Chaque établissement devrait par ailleurs se doter d’une convention collective précisant les obligations de services auxquels les enseignants sont assujettis et fixant en matière de promotion, des règles claires dans lesquelles l’évaluation des activités de recherche doit relever d’une instance nationale extérieure à l’établissement. Une telle convention devrait être appliquée à parité par la présidence de l’université et par les représentants des enseignants-chercheurs. Il n’y a pas de raison de récuser la possibilité de certains aménagements entre les différents aspects du métier d’enseignant-chercheur (enseignement, recherche, administration) à la triple condition que ces aménagements soient fondés sur une évaluation extérieure du travail de recherche interdisant tout alourdissement de la tâche d’enseignement pour ceux dont l’activité de recherche est évaluée favorablement, qu’ils requièrent l’accord des représentants qualifiés des enseignants au sein de l’établissement, et qu’ils soient à la fois motivés et susceptibles d’appel.

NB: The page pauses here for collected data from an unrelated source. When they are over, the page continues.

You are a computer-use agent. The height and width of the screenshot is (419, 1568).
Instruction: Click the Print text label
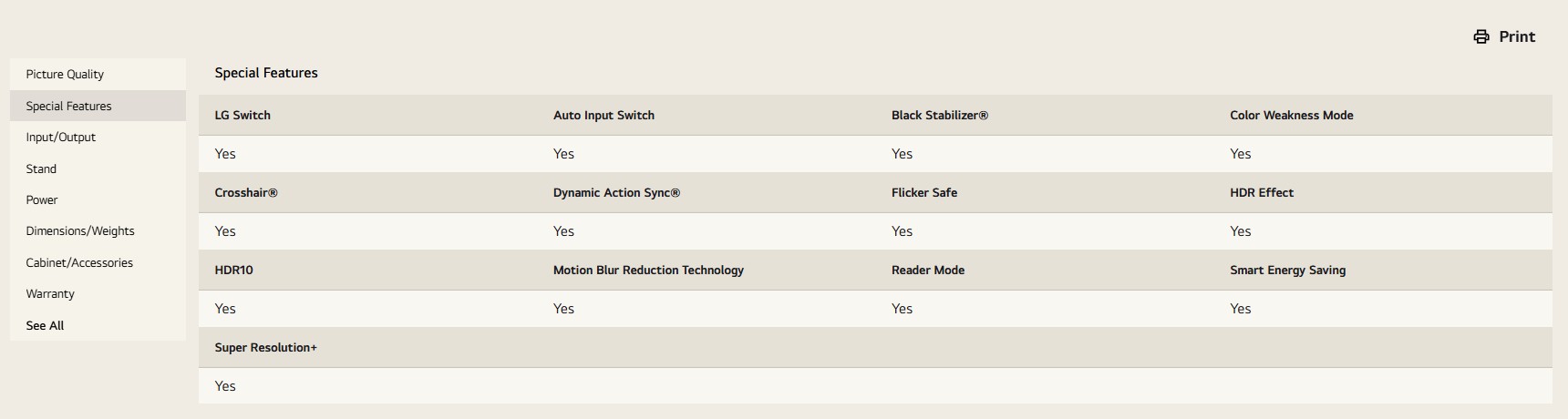pos(1517,36)
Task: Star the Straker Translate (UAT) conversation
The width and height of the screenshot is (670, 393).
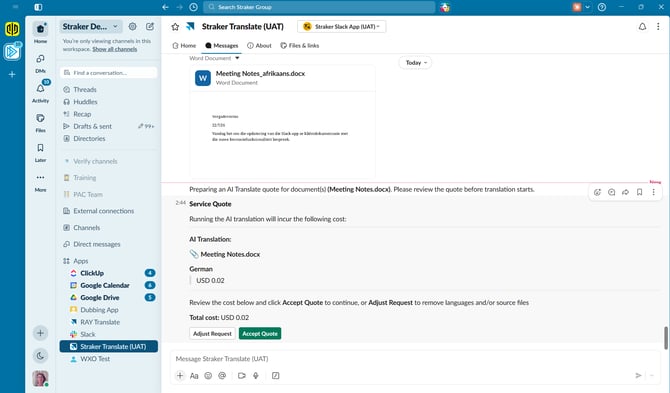Action: click(175, 27)
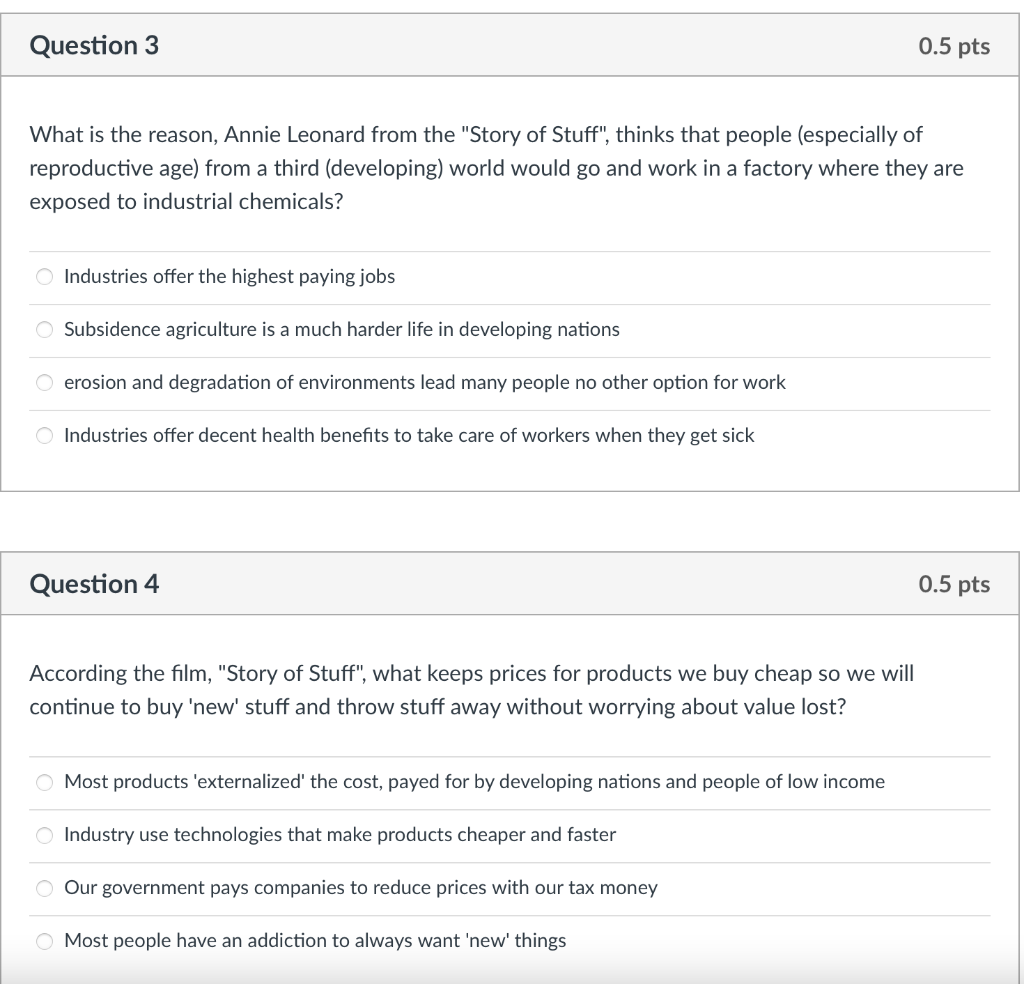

Mais il serait catastrophique de créer un système où l’activité d’enseignement serait vécue comme un pensum et son accroissement comme une sanction utilisée pour combler le manque criant de personnel dont souffre aujourd’hui l’université. Construisons un système dans lequel un tel alourdissement ne sera jamais nécessaire – et la période probatoire de dix ans doit y aider – en procédant à des recrutements qui garantiront qu’il n’y ait pas un enseignant qui ne soit aussi un chercheur, entrons enfin dans une culture de l’encouragement au lieu de nous embourber sans cesse plus dans une culture de la défiance et de la punition.

Jean-Fabien Spitz, professeur de philosophie politique, université de Paris I Panthéon Sorbonne.